Early in James's reign in England, Spottiswood was sent with letters to Archbishop John Whitgift, who persuaded him to take orders the Church of England. On 24 November he was granted letters of naturalisation, and in December he was presented by the king to the rectory of Wells, Norfolk. For years Spottiswood avoided the court. In 1616 he accompanied Patrick Young on his visitation to reform the University of St. Andrews, and there he graduated D.D.

In 1620 Spottiswood went to London for a court case. While he was there, George Montgomery died, leaving two Irish sees vacant. Through the Marquess of Buckingham, Spottiswood was appointed bishop of one of them, Clogher, based south-west Ulster, much of it in County Fermanagh. He landed at Dublin in April 1621, but his patent was not dated until 22 October, and he was involved in a dispute with James Ussher.

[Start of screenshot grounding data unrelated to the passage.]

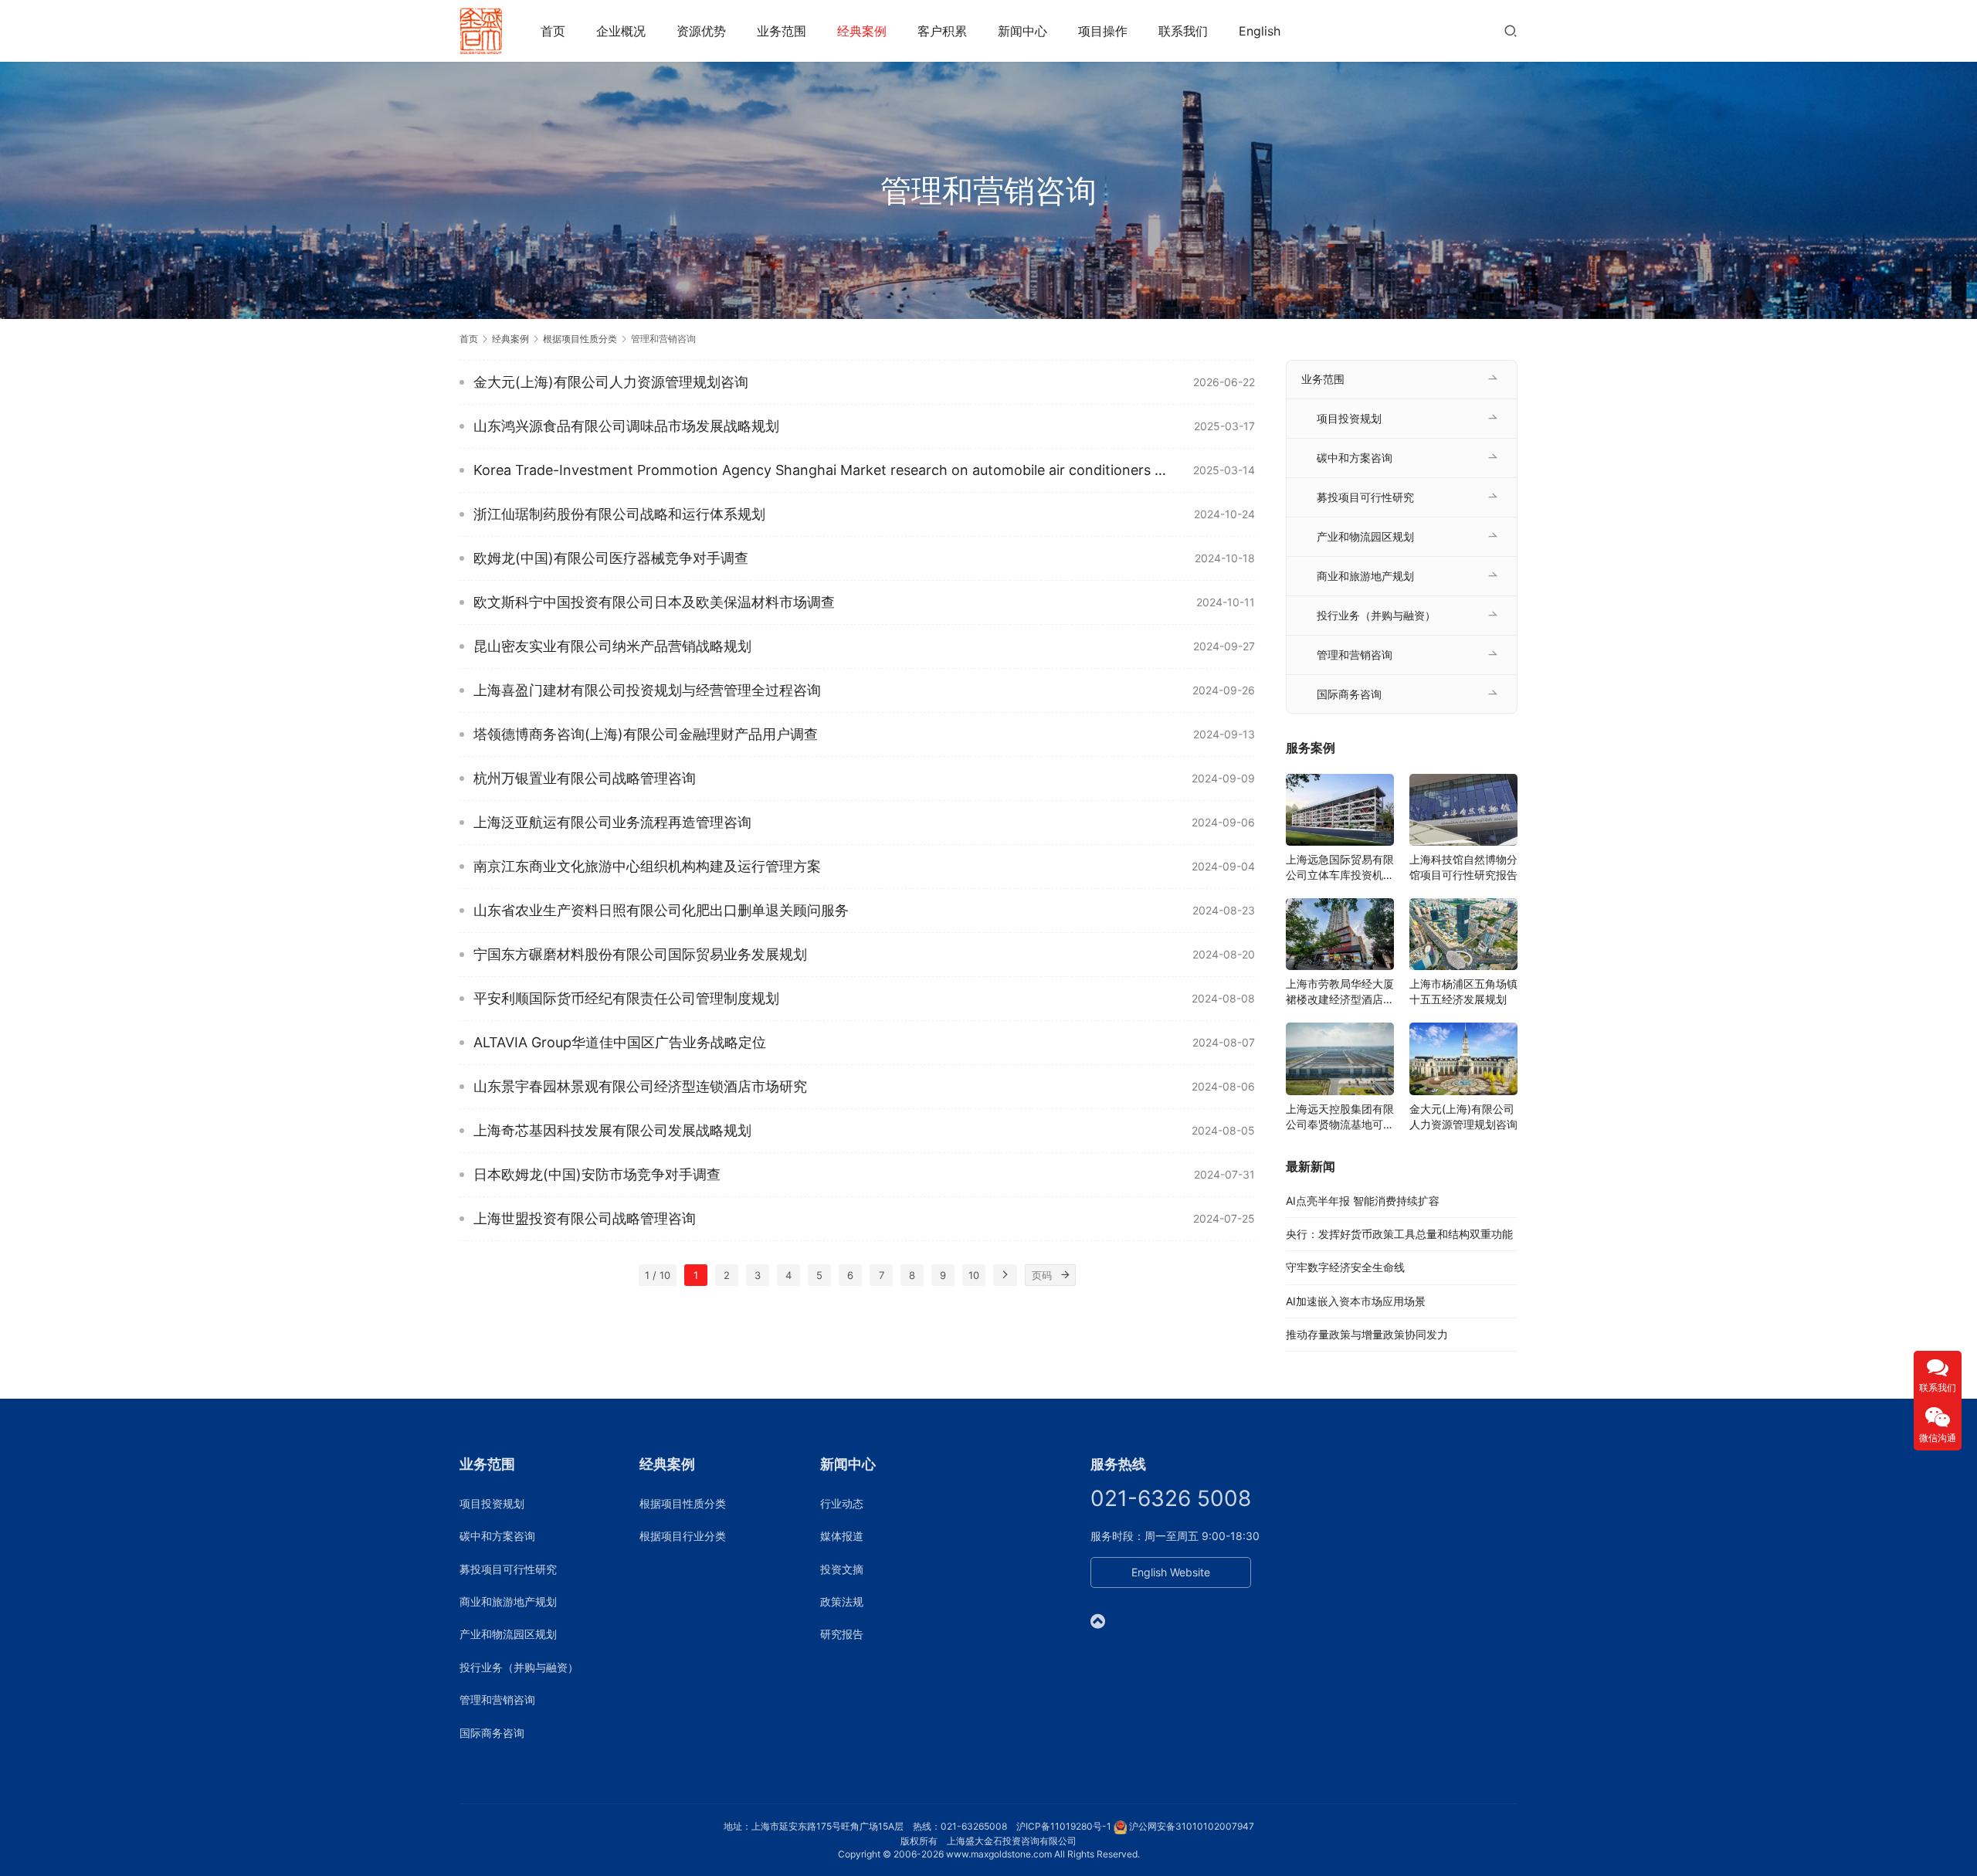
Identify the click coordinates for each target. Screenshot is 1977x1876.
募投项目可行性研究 (1365, 497)
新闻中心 (1022, 31)
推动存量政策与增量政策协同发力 (1367, 1334)
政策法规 (841, 1601)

In his diocese, Spottiswood was involved in a further dispute from 1625, over the schoolmaster at the royal school founded at Enniskillen. He was opposed by James Balfour, 1st Baron Balfour of Glenawley, and the matter came to blows, before the issue was settled in 1627. A complex legal case arose when one of Spottiswood's clergy stabbed fatally Lord Balfour's son-in-law Sir John Wemyss, the High Sheriff of Fermanagh in 1626. Spottiswood refused to sign Ussher's declaration against Catholicism in 1626. He retained royal favour, turning down the archbishopric of Cashel in 1629.

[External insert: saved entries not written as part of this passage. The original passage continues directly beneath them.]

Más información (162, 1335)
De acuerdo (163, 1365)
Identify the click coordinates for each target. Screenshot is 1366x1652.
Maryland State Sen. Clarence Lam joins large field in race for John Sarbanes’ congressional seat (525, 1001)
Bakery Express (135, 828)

When the Irish Rebellion of 1641, Spottiswood left for England. He died at Westminster in March 1645, and was buried in St Benedict's Chapel there on the 31st.

==Works==
Spottiswood published his doctoral thesis, Concio J. Spottiswodii … quam habuit ad Clerum Andreanopoli … pro gradu Doctoratus, Edinburgh, 1616. He is believed to have been the author of an anonymous manuscript in the Auchinleck library, A Briefe Memoriall of the Life and Death of James Spottiswoode, bishop of Clogher. It contains information about his early years, but consists mainly of a long account of his private and public troubles as bishop; the last few pages are in another hand, and do not extend to the date of his death. The manuscript was edited and published by Sir Alexander Boswell in 1811 (Edinburgh). Spottiswood also published The Execution of Neshech and the Confyning of his brother Tarbith: or a short Discourse shewing the difference betwixt damned Usurie and that which is lawfull. Whereunto there is subjoyned an Epistle of … J. Calvin touching that same Argument … translated out of Latine, Edinburgh, 1616.

==Family==
Spottiswood, who was married before taking orders, left a son, Sir Henry Spottiswood, and a daughter Mary, who married Abraham Crichton; Abraham Creighton, 1st Baron Erne was their grandson.